The reusable half-mask respirator comes with disposable cartridges that maximize airflow and protection. These products will most likely find specialized uses.
“We’re willing to diversify into whatever we find interesting, and this is one of those opportunities,” Valente notes. “Even after we stop having to wear masks every day, there’ll still be a need, for instance, to replenish the national stockpile.”
To bitcoin a phrase
One of the more interesting—and unconventional—of Basin’s diversification plays would merge energy production with cryptocurrency in a new venture called Block Harvest—which will be owned by an affiliate of Basin and under control of the same management team.
Oil wells in remote locations produce natural gas for which there is no market due to limited transportation infrastructure. The gas is typically flared on-site.
Block Harvest has developed technology to bridge the two markets. On-site mobile computer server farms, paired with natural gas generators, convert stranded gas to computational power.
“The more bitcoin is mined, the more energy it takes to mine it,” Valente says. “Block Harvest has devised a way to significantly reduce the cost of that energy.”
Bitcoin mining probably won’t be the largest of Basin’s endeavors but, as Valente reminds, it is indicative of the firm’s creative mindset, which he wholeheartedly shares.
Big law to in-house
A 2003 Georgetown University Law Center graduate, Valente had long envisioned an in-house role, but first needed the seasoning that Skadden, Arps, Slate, Meagher & Flom provided for the first decade of his professional life.

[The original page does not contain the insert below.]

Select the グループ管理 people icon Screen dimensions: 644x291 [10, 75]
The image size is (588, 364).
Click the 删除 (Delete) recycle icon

Those years were a rewarding phase in his career development, with Valente at times based in Washington, D.C., and Sydney, Australia, mostly focused on general corporate law, M&A and corporate finance.
“I wanted to go in-house after my first four or five years, but the financial crisis in 2008 made for a lean job market. And, more importantly, I wanted to hold tight until I found the right fit,” he explains. “I still recommend that young lawyers go to a big firm to get their training and work ethic. Though it took a bit longer than I wanted to find the right opportunity, I wouldn’t take back those years at Skadden.”
Big law prepped Valente for a role that, to his liking, has become more managerial than legal while providing a better family life for the married 43-year-old father of daughters ages 6 and 10.
He’s often positioned as the intermediary between outside counsel and the management teams at Basin’s operating companies—each of which has its own culture, opportunities and challenges.
“My favorite aspect of the job is being in a position to take a business-oriented approach to legal problems,” Valente adds. “We’re there to support growth, while mitigating risk, without introducing unnecessary or overly burdensome bureaucracy.”